Recognizing that strategies to reduce carbon emissions can also generate win-win outcomes for the economy, states and cities across the nation are stepping up to curtail these emissions.

Ohio’s Legislature took a step in the same direction when the House passed the 2020-2021 transportation budget, which tonight passed the Senate. The two versions must be reconciled by the Legislature before March 31.

The House’s proposed budget more than doubled the state’s current funding for public transit — key for economic development and gasoline emission reductions — to $100 million each of the next two years; the Senate lowered that amount to $55 million.

Both transportation budget bills propose annual registration fees for alternative fuel vehicles:  The House version would cost $200 on a plug-in electric motor vehicle and $100 on a hybrid motor vehicle; the Senate version's fees are $175 and $75, respectively. Since these owners would not pay the same tax as conventional vehicle owners, the logic goes that these additional fees are justified and needed to generate the necessary infrastructure funding. While it is true that EVs rely on the same transportation infrastructure as conventional gasoline vehicles, charging an additional fee of EV owners at a time when we need to incentivize more EV adoption would be foolish, particularly given the potential elimination of the EV tax credit from the 2020 federal budget. Such a fee makes sense only in the future when the cost and convenience of driving EVs are commensurate with conventional gasoline vehicles.
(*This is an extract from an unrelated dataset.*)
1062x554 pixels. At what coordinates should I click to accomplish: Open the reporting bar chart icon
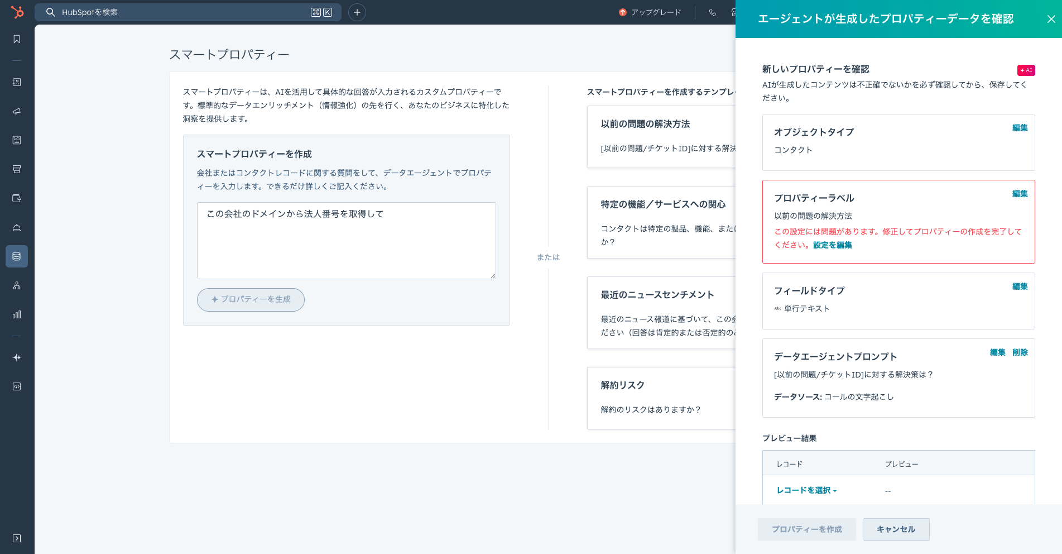point(17,314)
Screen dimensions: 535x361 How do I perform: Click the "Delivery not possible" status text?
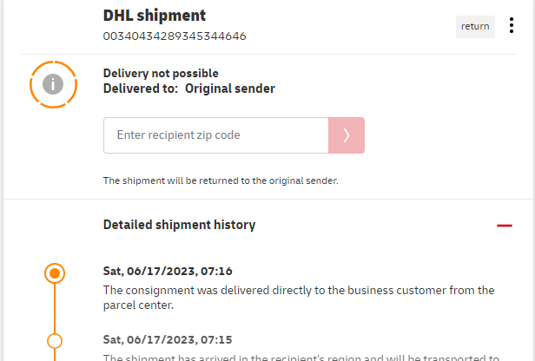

Without additional transportation options that can compete with the price and convenience of conventional gasoline vehicles, the longer run effects of the proposed 10.7-cent-per-gallon -- lowered to 6 cents in the Senate's proposal -- increase in gasoline prices on gas consumption and vehicle travel will fall far short of the reductions in carbon emissions that are needed to avoid the most devastating impacts of climate change.

The immediate effect of higher gas prices on changing human behavior and purchases toward lower-emission options will be negligible. Over the course of several months to a year, most households do not dramatically change their gas consumption or purchases of vehicles that use less gasoline even with large increases or decreases in gas prices. The Energy Information Administration (EIA) estimates that, given a 10 percent increase in price, the average decline in gasoline demand is only about 0.2 percent. And researchers at Resources for the Future (RFF) estimate that a $1 increase in the price of gas per gallon from $2.50 to $3.50 would increase the average fuel economy of all new vehicles purchased in the short run by only 0.26 miles per gallon.

Carbon emissions from the transportation sector generated 28.5% — the largest share of any sector — of total greenhouse gas emissions in the U.S. in 2016, according to the EPA. As the integration of renewable resources into the electricity grid grows over time, replacing conventional gasoline vehicles with electric vehicles is a critical part of reducing overall carbon emissions and transitioning to a low-carbon economy.

While the gasoline tax hike in the budget proposal will enable some of the infrastructure investments needed to make Ohio communities more resilient and sustainable, the opportunity also exists to invest in other mobility options that will reduce carbon emissions and spur future economic growth. These investments are essential to ensure Ohio’s transition to a vibrant, low-carbon economy in which multiple coordinated forms of transportation provide efficient, sustainable and healthy mobility choices for residents and businesses.